_TEXT SEGMENT:_

On April 28, the quiet period on collusion imposed by the 600 MHz auction will expire, triggering what many believe will be a renewed period of merger and acquisition activity in the mobile and broadband market. The CEOs of Verizon, T-Mobile, and SoftBank have quite publicly played their opening hand during the past week.
What are the drivers? First, with the conclusion of the 600 MHz auctions, the near- to medium-term spectrum picture is clearer. Second, this has been an intense period of competition in the industry, with all of the operators moving to some form of unlimited data plan, juxtaposed against continued data usage growth but flat revenue per account growth, which contributed to, basically, a crappy quarter for all. Third, the competitive landscape is shifting, with AT&T/DirecTV/Time Warner, cable consolidation, Comcast MVNO, and Verizon-Yahoo. And fourth, there’s no capex relief in sight, between the spectrum build outs required to augment coverage and capacity, and the looming small cell/fiber backhaul-centric 5G build.
The climate is also very different than the last major mobile M&A go-round. There has been a lot of deal activity around and adjacent to mobile, and affecting the industry. The pending AT&T acquisition of Time Warner, likely to be approved, is a factor. The new Trump administration is also more favorably disposed to considering deals that, only a couple of years ago, made little headway. It could also be argued that between the Dish spectrum needing to be put to work and Comcast entering the fray as a hybrid MVNO/facilities-based provider (16 million hotspots, 600 MHz spectrum), that there are more than four competitors today. Plus, in the 2-plus years since a Sprint-T-Mobile deal was last floated, Sprint has relied on a fair bit of financial gimmickry to survive, and is not all that much healthier today. Finally, I can’t see 4-plus operators having the wherewithal to support the sheer small cell and backhaul build required to support our insatiable demand for data, plus IoT, plus 5G.
So, what makes the most sense? This is a more complicated question than 2-3 years ago, because many of the possible deals would trigger additional M&A activity. The likeliest scenario is some form of combination of Sprint and T-Mobile (it’s more likely that Deutsche Telekom/T-Mobile buys Sprint than the reverse, in my view). Even though Sprint gets kudos for at least a partial recovery during the past year, it is still difficult to see the company surviving, long-term, on a standalone basis. A Sprint-T-Mobile combination will be needed to effectively compete with the post-DirecTV/Time Warner/AT&T, and a Verizon that is also likely to do something big, more likely adjacent to, rather than within, the industry. Sprint and T-Mobile, together, would have the subscribers, spectrum, and heft to be viable competitors in the broadband connectivity landscape. They would be more attractive as wholesalers to a cable MVNO/hybrid offering, or competing in the content arena, possibly doing something creative with cable or Dish.

_PROBLEMS:_
A – In the saved entries below, copy out the lines word for word, beginning at the line that contains "This screenshot has height=569, width=560." and stopping after the line that contains "pyautogui.click(x=345, y=81)".
B – Pick up the text on possible mobile carrier mergers after the 600 MHz auction and keep writing from its last sentence.

Saved entries
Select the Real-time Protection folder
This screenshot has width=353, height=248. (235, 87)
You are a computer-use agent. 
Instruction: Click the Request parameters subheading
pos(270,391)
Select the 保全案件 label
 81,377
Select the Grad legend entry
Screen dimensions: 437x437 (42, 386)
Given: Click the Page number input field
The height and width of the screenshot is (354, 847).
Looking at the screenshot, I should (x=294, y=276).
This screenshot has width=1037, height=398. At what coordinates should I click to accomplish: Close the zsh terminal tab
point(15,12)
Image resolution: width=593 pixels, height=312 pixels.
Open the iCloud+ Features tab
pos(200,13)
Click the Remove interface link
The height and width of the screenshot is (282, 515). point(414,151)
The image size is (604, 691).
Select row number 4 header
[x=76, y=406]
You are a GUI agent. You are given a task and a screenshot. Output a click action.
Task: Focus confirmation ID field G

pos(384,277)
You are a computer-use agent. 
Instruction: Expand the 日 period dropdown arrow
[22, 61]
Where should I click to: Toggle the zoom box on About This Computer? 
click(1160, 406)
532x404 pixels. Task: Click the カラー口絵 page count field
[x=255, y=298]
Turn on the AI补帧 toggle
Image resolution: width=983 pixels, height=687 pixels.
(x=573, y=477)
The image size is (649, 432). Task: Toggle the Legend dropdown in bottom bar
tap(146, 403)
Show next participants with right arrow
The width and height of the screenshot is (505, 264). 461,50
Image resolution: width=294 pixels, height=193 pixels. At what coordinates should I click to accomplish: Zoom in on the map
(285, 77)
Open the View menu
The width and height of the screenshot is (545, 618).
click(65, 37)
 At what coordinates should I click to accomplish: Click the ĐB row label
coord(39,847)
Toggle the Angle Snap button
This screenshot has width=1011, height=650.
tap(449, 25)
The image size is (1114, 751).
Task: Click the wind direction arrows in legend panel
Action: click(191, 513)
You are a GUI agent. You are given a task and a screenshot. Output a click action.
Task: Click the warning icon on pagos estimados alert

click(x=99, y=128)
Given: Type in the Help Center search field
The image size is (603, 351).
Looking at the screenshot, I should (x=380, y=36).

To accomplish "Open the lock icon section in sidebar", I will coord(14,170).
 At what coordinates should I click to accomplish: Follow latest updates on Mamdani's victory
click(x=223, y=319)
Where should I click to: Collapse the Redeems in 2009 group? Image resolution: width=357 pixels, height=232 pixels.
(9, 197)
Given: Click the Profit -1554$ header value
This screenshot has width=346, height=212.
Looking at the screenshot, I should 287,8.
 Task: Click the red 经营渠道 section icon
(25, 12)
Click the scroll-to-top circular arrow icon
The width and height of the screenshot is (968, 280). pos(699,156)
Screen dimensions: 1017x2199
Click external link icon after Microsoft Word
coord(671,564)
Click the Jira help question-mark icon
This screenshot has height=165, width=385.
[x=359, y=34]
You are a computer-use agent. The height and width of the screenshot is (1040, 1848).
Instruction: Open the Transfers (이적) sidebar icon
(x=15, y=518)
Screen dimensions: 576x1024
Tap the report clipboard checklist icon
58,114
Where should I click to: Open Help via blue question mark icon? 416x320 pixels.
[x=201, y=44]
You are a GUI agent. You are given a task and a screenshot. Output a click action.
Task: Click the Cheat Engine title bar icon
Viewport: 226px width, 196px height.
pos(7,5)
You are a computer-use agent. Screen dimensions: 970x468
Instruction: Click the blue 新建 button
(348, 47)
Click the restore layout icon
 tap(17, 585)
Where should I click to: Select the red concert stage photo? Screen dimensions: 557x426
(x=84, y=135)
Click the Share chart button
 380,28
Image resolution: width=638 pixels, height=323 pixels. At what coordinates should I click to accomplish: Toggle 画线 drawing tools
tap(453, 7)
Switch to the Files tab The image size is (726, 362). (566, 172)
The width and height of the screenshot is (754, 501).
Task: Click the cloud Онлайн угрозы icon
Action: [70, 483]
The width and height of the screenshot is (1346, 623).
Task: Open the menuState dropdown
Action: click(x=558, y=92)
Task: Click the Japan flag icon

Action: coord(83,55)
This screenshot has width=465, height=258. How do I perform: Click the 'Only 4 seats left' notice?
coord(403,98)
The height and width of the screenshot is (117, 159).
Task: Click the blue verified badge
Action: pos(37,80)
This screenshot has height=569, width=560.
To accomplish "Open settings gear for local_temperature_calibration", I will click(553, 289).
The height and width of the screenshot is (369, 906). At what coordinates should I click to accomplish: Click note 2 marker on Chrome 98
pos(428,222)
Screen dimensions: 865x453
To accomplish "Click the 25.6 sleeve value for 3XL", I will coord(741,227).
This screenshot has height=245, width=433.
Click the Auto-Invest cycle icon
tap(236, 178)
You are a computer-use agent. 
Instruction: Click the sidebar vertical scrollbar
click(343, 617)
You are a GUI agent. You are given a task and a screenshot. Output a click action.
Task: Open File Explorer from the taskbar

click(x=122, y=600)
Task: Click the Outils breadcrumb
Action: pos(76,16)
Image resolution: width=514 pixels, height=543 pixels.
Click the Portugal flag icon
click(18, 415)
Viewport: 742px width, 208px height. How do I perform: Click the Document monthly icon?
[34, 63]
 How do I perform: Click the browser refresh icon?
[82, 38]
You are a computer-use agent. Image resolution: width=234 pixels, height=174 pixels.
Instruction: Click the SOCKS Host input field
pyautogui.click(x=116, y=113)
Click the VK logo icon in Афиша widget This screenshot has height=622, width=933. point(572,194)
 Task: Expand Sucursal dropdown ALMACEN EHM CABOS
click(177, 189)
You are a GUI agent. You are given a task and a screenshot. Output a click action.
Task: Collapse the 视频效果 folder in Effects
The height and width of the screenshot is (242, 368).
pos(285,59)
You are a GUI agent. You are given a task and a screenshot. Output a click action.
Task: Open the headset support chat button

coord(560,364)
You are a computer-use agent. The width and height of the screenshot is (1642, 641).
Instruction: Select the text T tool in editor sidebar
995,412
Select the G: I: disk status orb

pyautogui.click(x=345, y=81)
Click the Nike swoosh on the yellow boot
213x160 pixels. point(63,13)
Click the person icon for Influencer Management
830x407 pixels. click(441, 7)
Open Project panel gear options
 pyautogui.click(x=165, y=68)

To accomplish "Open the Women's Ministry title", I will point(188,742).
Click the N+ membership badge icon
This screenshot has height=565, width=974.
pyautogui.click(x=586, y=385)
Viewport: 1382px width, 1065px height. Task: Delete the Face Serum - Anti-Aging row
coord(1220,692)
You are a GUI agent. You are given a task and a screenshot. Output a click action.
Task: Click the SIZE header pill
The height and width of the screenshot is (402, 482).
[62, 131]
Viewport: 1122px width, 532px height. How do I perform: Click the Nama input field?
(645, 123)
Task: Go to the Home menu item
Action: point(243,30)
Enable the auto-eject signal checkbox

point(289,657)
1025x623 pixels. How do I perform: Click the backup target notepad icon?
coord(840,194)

_RESPONSES PER TASK:_
A –
This screenshot has height=569, width=560.
To accomplish "Open settings gear for local_temperature_calibration", I will click(553, 289).
The height and width of the screenshot is (369, 906). At what coordinates should I click to accomplish: Click note 2 marker on Chrome 98
pos(428,222)
Screen dimensions: 865x453
To accomplish "Click the 25.6 sleeve value for 3XL", I will coord(741,227).
This screenshot has height=245, width=433.
Click the Auto-Invest cycle icon
tap(236, 178)
You are a computer-use agent. 
Instruction: Click the sidebar vertical scrollbar
click(343, 617)
You are a GUI agent. You are given a task and a screenshot. Output a click action.
Task: Open File Explorer from the taskbar

click(x=122, y=600)
Task: Click the Outils breadcrumb
Action: pos(76,16)
Image resolution: width=514 pixels, height=543 pixels.
Click the Portugal flag icon
click(18, 415)
Viewport: 742px width, 208px height. How do I perform: Click the Document monthly icon?
[34, 63]
 How do I perform: Click the browser refresh icon?
[82, 38]
You are a computer-use agent. Image resolution: width=234 pixels, height=174 pixels.
Instruction: Click the SOCKS Host input field
pyautogui.click(x=116, y=113)
Click the VK logo icon in Афиша widget This screenshot has height=622, width=933. point(572,194)
 Task: Expand Sucursal dropdown ALMACEN EHM CABOS
click(177, 189)
You are a GUI agent. You are given a task and a screenshot. Output a click action.
Task: Collapse the 视频效果 folder in Effects
The height and width of the screenshot is (242, 368).
pos(285,59)
You are a GUI agent. You are given a task and a screenshot. Output a click action.
Task: Open the headset support chat button

coord(560,364)
You are a computer-use agent. The width and height of the screenshot is (1642, 641).
Instruction: Select the text T tool in editor sidebar
995,412
Select the G: I: disk status orb

pyautogui.click(x=345, y=81)

B –
A combined Sprint/T-Mobile would put greater pressure on Verizon. A Verizon acquisition of Dish would have some logic, but my sense is that while Verizon might cut a deal for some of Dish’s spectrum (or capacity), the company is more interested in buying a company outside the communications (cable/telco/wireless) universe. Verizon’s competition, in the long term, is more AT&T, Comcast, Google, Apple and Netflix than it is other pure-ish play connectivity providers.
What about cable? Contrary to what some on Wall Street think, I don’t believe Comcast or Charter are all that interested in becoming facilities-based wireless providers. I think they’re happy dabbling in mobile for a year or two, knowing that there’s going to be more, and better priced, wholesale spectrum available, if and when they need it. They are likely to watch from the sidelines, and make a move once Sprint/T-Mobile/Dish/Verizon are played out in some form. The climate could be ripe for a Comcast-Charter deal, or even Verizon-Comcast, a couple of years down the line. And, as far as broadband and 5G infrastructure goes, in the longer term wireless needs cable more than cable needs wireless.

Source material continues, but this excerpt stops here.